Don’t give your shit away for free. If you are just starting out and looking to build your portfolio, it is easy to just offer up your services for free or for next to nothing. You might be afraid that if you ask to be paid then this “once-in-a-lifetime opportunity” will go to someone else. Someone who is asking for less in return. And guess what? You’re right. There are plenty of clients out there who expect you to work for free (or, you know, for exposure). And if you ask for something in return, they will just give the job to the countless other photographers waiting in line and not asking to be paid. It is hard to have leverage when you’re working in a passion industry. And it doesn’t really change with experience. No matter how long you’ve been doing it for, you will still run into clients who expect everything for nothing. It's a small industry and you do not want to become that guy, who does shit for free. That hurts you, me and every other photographer out there. So name your price. Negotiate. And if they say no, walk away. 

Don’t let your head get in front of your heart. If it is a project you want to pursue and cannot stop thinking about, make it work. Stop making excuses and stop procrastinating. Just get out there and get it done. Personal projects continue to shape you as an artist. Projects where you are not constricted by creative briefs and shot lists and allow you tell your own story. So figure out whatever you need. Visas, travel, etc. Just make it work.

Don’t sit around waiting to get responses for your pitches. Go out there and do something. Work on a new project. Go on a road trip. Read a book. Spend some time with your friends. Refreshing your inbox for a millionth time can wait a few more hours. 

Don’t let you turning your passion into your business spoil your passion. That’s a tough one. I first ran into it, when I was working in aviation, pursuing a dream of becoming an airline pilot. No one starts flying and spending tons of time and money becoming a pilot by accident. It is almost certainly people following their passions, learning everything they possibly can about every single aspect of their hopeful future careers. But then you look at some of the people who have been doing it for 20–30 years and that passion is nowhere to be found. The thing that got you out of bed and made your friends tune you out after a while because you wouldn’t shut up about it often tends to disappear when passion turns into mundane day-to-day reality. It becomes just a shitty miserable job. And you spend all your time being bitter about your own experience and ruining the passion for those around you. Stop that shit.  If you feel it happening, it might be time to try something else.

Don’t Be a Copycat. The age old adage hold up: "Good Artists Copy, Great Artists Steal". Everyone has their inspirations and inadvertently copy others' work when developing their own language. You have. I have. We all have. But don't copy other people's work frame-by-frame / word-by-word simply because you have seen them achieve success. And make sure you realize the difference between a niche and a fad. 

Don't accept every project. Learn to say "No". When I was first starting out, my heart would skip a beat every single time I would receive an email that contained some sort of pitch. I spread myself too thin and worked on a lot of projects I was not excited about. But I couldn't say "no". Then after I got established, I started receiving pitches for work that were basically copies of my earlier work. 

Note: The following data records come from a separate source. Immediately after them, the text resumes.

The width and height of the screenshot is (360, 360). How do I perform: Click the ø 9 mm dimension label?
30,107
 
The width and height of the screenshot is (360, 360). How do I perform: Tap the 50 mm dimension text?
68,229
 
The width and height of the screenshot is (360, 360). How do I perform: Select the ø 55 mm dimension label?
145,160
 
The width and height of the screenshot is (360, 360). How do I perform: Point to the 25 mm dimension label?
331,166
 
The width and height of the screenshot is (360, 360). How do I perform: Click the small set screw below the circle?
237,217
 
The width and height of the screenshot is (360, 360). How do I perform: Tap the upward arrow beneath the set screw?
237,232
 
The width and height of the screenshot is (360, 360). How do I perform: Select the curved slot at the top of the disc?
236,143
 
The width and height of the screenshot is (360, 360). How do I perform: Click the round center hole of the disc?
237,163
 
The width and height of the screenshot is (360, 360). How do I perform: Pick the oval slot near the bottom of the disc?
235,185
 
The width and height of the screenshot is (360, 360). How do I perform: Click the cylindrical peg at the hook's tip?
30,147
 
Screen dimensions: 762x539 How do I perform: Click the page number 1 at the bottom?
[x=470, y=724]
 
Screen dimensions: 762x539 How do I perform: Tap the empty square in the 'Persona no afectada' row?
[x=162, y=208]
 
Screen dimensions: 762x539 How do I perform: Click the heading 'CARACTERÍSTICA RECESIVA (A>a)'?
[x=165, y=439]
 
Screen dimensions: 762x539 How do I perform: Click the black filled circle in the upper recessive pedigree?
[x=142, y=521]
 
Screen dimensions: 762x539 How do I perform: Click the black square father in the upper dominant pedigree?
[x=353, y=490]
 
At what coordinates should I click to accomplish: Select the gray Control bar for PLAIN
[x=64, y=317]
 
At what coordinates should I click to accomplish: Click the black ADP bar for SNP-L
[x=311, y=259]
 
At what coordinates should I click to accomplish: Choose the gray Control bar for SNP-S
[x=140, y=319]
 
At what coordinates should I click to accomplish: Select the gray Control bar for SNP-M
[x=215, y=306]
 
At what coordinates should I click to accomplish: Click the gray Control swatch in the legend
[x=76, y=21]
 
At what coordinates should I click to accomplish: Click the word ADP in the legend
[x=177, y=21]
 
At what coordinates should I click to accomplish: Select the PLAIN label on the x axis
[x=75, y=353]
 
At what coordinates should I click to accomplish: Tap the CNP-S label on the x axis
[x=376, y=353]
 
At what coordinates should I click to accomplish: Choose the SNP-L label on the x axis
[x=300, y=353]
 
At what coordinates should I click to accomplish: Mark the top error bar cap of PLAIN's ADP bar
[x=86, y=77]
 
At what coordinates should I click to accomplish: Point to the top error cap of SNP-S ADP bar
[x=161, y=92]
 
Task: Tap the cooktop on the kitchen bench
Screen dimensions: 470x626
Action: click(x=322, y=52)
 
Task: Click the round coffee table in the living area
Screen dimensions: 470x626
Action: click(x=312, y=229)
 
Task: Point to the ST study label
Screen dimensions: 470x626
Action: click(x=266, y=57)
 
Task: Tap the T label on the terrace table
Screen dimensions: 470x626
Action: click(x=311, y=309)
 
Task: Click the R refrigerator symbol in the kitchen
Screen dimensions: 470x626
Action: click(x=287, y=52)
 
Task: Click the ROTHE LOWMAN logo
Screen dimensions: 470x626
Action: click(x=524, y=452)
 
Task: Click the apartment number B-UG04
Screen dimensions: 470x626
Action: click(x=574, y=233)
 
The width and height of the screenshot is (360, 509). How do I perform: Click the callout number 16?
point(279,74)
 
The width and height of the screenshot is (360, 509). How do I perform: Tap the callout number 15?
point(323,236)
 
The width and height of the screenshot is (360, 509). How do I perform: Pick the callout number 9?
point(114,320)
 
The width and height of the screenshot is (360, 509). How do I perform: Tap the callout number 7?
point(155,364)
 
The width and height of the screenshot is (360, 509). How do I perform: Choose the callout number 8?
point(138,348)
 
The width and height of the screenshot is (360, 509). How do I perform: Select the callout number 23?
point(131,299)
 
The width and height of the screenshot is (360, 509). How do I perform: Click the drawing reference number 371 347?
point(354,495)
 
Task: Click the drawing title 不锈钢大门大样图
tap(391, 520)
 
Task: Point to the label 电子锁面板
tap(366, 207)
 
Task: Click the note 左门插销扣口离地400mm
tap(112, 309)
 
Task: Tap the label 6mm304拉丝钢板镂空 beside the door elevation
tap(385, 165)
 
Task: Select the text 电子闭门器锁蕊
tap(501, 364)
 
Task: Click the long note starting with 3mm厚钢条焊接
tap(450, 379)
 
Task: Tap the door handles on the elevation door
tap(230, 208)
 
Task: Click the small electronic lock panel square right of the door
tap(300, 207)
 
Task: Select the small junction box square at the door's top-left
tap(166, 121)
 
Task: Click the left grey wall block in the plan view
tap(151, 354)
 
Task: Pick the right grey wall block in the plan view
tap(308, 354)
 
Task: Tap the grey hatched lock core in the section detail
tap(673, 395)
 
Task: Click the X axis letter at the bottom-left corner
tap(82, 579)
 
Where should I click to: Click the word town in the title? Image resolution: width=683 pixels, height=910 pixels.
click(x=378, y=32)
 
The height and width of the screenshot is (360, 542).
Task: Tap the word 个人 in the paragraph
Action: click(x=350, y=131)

Don’t let social media get to you. No, everyone else is NOT having a better time and working on more exciting projects than you. No, just because that guy got a nicer camera than you does not mean that he is a “better” photographer. Just because she is able to ride a beautiful mountain while you are stuck working your day job does not mean she is living a better life than you. Social media is highly curated to show just the good shit and ignore the bad. Behind every "If you're not doing this cool thing, then you're living life wrong" post is a supportive spouse, girlfriend, friend or trust fund that make it possible. I know you know this, but it bears repeating.

Don't work in a creative vacuum. Reach out to other creatives for advice. Pricing, contracts, etc. There are loads of online resources for this kind of stuff, but there is a lot more personal knowledge out there, a lot of which will never be officially documented. You will find that most will be willing to help you avoid the same mistakes they may have made in the past and will not treat you as if you are undercutting them and taking their jobs. Unless you are. In which case: fuck you.

Don’t forget what’s important to you. That one is pretty straightforward. 

There you go. That’s it. Hope you can take something out of this list. Or don’t.